ETNIK-SAINS: KECENDERUNGAN GENRE SASTRA DI ERA GLOBALISASI Ekarini Saraswati Universitas Muhammadiyah Malang Abstrak Karya besar yang dihasilkan dalam khazanah sastra Indonesia muncul ketika negara Indonesia dalam keadaan tidak stabil. Sastra Etnik merupakan karya sastra yang dapat digali dari khazanah kebudayaan kita yang kaya mulai Sabang hingga Merauke. Adapun sains merupakan cara pengemasan tema etnik tersebut dengan seperangkat alat dari berbagai bidang ilmu. Sastra yang berbau etnik dapat diambil dari khazanah kehidupan bangsa Indonesia yang kemudian dikemas dengan membaurkan fiksi dan non-fiksi juga sains. Ketiga hal ini kiranya yang akan dapat bertahan dan bersaing dalam kehidupan globalisasi. Implikasi terhadap penelitian dapat menggunakan pendekatan intertekstual dari Riffatere dan Yulia Kristeva, implikasi terhadap pengajaran dapat menggunakan pendekatan yang memberikan kebebasan siswa untuk memaknai karya sastra yakni pendekatan Respons Pembaca. Kata kunci: etnik sains, intertekstual, respons pembaca
PENDAHULUAN Mencermati tema yang diajukan oleh panitia, penulis menduga ada semacam sikap pesimistis yang dirasakan tentang keberadaan sastra pada masa depan. Dalam hal ini terutama sastra Indonesia, tentu saja termasuk juga orang-orang yang terlibat di dalamnya (pengarang, peneliti, juga guru). Memang, sikap tersebut dapat dimengerti dan wajar mengingat keadaan negara Indonesia saat ini dalam keadaan carut marut hampir pada setiap sektor. Apabila kita melihat fenomena sebelumnya, sebenarnya ada titik-titik harapan yang dapat kita petik. Karya besar yang dihasilkan dalam khazanah sastra Indonesia muncul ketika negara Indonesia dalam keadaan tidak
stabil. Siti Nurbaya, Salah Asuhan, Layar Terkembang juga Belenggu lahir ketika keadaan negara Indonesia dijajah Belanda . Puisi-puisi Chairil Anwar muncul ketika bangsa Indonesia berjuang mewujudkan kemerdekaan dari penjajahan Jepang demikian juga puisi-puisi Taufik Ismail lahir ketika bangsa Indonesia berjuang melawan tirani.
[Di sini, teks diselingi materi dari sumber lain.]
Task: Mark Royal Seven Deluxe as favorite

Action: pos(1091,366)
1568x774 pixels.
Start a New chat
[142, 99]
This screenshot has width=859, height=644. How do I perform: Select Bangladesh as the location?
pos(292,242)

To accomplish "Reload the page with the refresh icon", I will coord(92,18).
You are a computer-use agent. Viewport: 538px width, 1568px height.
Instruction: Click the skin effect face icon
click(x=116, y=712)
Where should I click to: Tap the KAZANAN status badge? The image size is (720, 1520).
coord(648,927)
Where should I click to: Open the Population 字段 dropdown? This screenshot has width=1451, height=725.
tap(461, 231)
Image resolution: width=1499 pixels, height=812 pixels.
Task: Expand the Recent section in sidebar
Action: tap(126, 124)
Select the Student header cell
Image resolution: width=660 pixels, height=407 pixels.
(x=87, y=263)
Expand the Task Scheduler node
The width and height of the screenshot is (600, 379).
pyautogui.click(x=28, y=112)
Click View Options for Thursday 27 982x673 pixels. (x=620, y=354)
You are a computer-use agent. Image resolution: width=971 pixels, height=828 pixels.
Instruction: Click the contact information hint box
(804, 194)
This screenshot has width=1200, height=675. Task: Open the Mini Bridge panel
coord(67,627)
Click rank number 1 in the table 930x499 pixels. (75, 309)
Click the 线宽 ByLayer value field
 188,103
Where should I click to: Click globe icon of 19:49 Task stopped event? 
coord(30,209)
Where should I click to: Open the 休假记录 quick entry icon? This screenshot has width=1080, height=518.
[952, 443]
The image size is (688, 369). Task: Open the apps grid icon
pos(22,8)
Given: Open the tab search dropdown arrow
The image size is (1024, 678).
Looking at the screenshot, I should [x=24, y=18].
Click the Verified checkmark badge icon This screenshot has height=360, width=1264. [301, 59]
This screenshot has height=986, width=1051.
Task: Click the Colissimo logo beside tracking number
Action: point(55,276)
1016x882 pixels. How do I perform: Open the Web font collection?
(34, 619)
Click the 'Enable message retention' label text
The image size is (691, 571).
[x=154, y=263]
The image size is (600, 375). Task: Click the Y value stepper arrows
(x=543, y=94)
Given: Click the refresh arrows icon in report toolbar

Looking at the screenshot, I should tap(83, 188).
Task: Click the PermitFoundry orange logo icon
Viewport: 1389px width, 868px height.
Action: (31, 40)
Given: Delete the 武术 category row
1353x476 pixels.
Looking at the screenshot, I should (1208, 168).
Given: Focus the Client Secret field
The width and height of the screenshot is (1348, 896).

Bagaimana sebenarnya masa depan sastra Indonesia dan sastra Indonesia masa depan? Untuk menjawab pertanyaan tersebut kita dapat melihat ke belakang dengan mengamati perjalanan sastra Indonesia selama ini dan melihat ke depan dengan berusaha memperkirakan bentuk sastra Indonesia kemudian yang tentu saja tidak terlepas dari rencana dunia tentang globalisasi internasional.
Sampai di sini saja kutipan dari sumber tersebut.